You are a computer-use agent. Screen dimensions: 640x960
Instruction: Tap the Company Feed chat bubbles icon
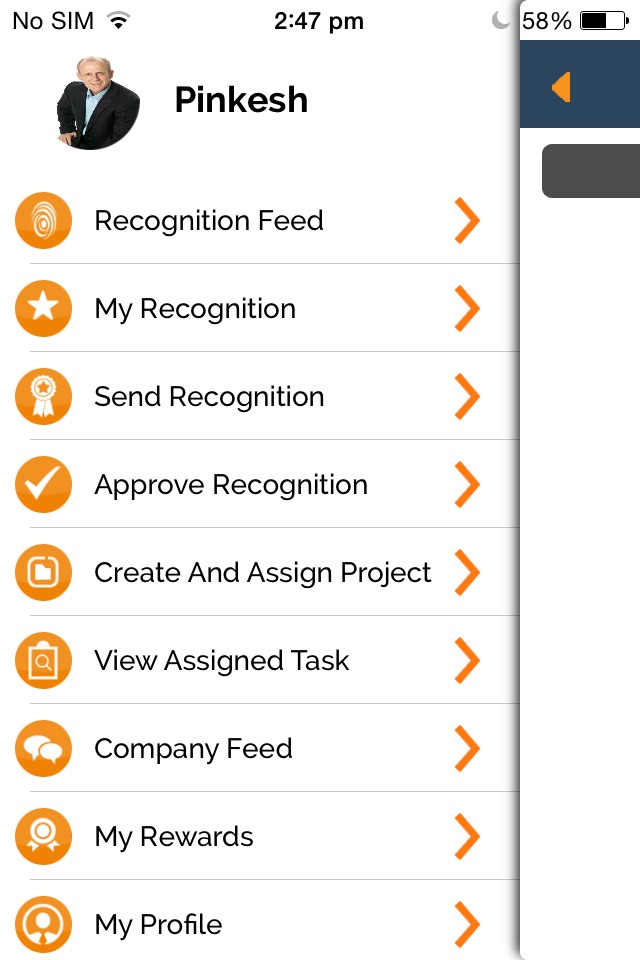43,748

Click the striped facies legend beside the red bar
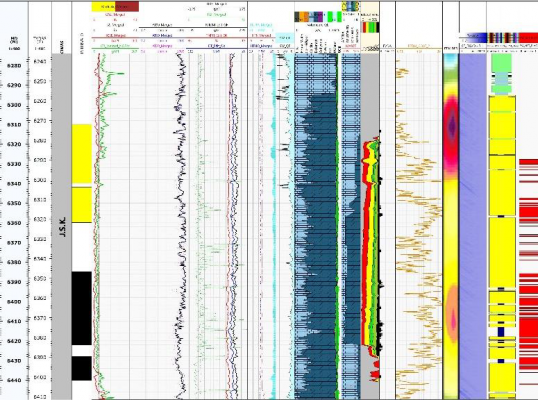pyautogui.click(x=503, y=37)
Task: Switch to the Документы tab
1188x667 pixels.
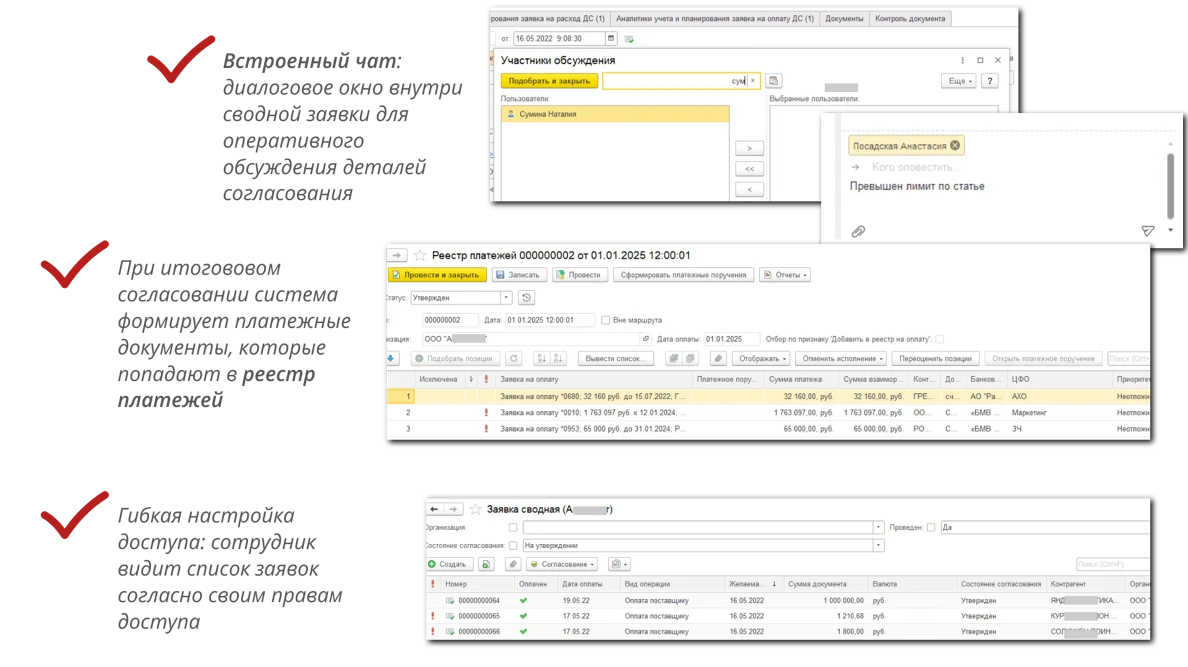Action: (x=844, y=18)
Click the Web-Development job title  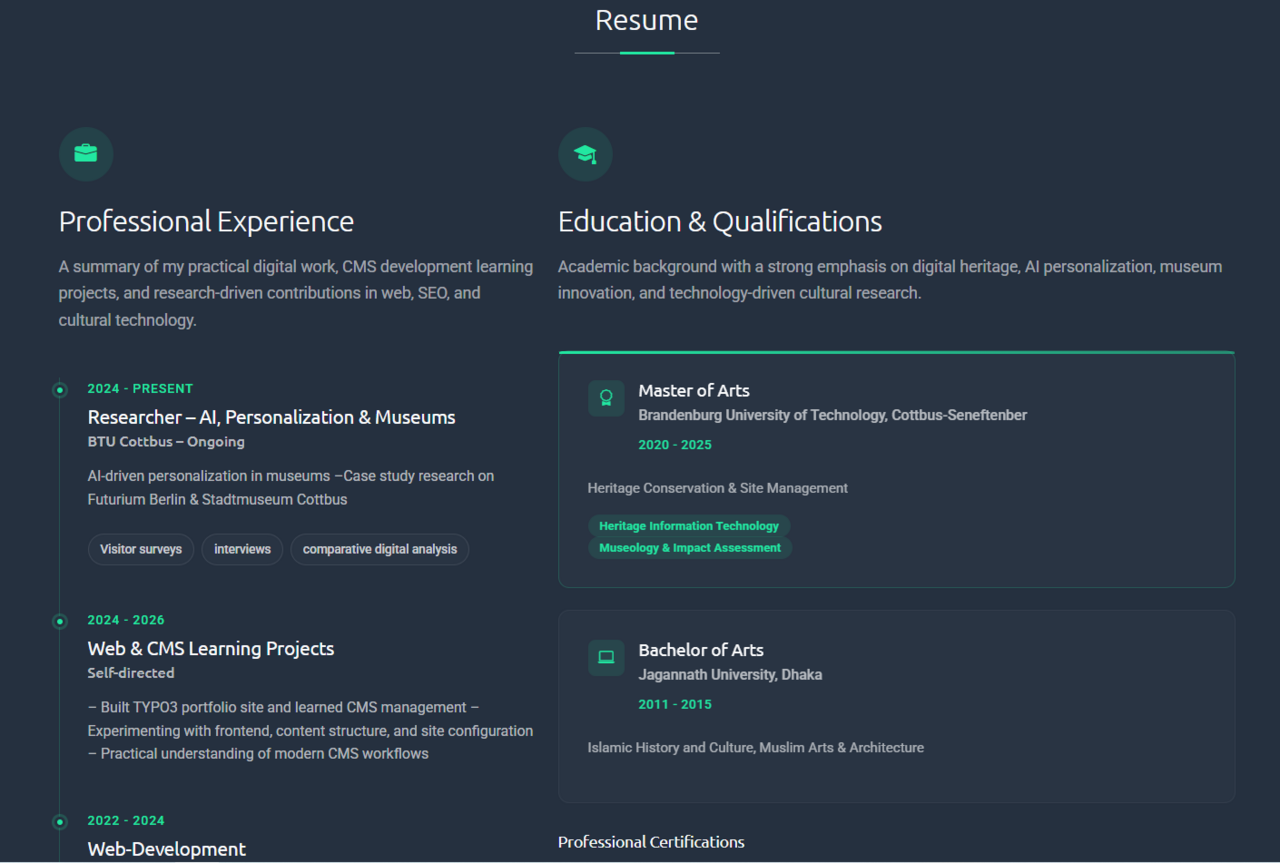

* **PROBLEM**: Your answer must be an exact copy of the listing, minus its pictures.

* **SOLUTION FOR THIS EXERCISE**:
You are a computer-use agent. Screen dimensions: 640x960
Instruction: Tap the Company Feed chat bubbles icon
43,748

Click the striped facies legend beside the red bar
pyautogui.click(x=503, y=37)
Task: Switch to the Документы tab
1188x667 pixels.
Action: (x=844, y=18)
Click the Web-Development job title  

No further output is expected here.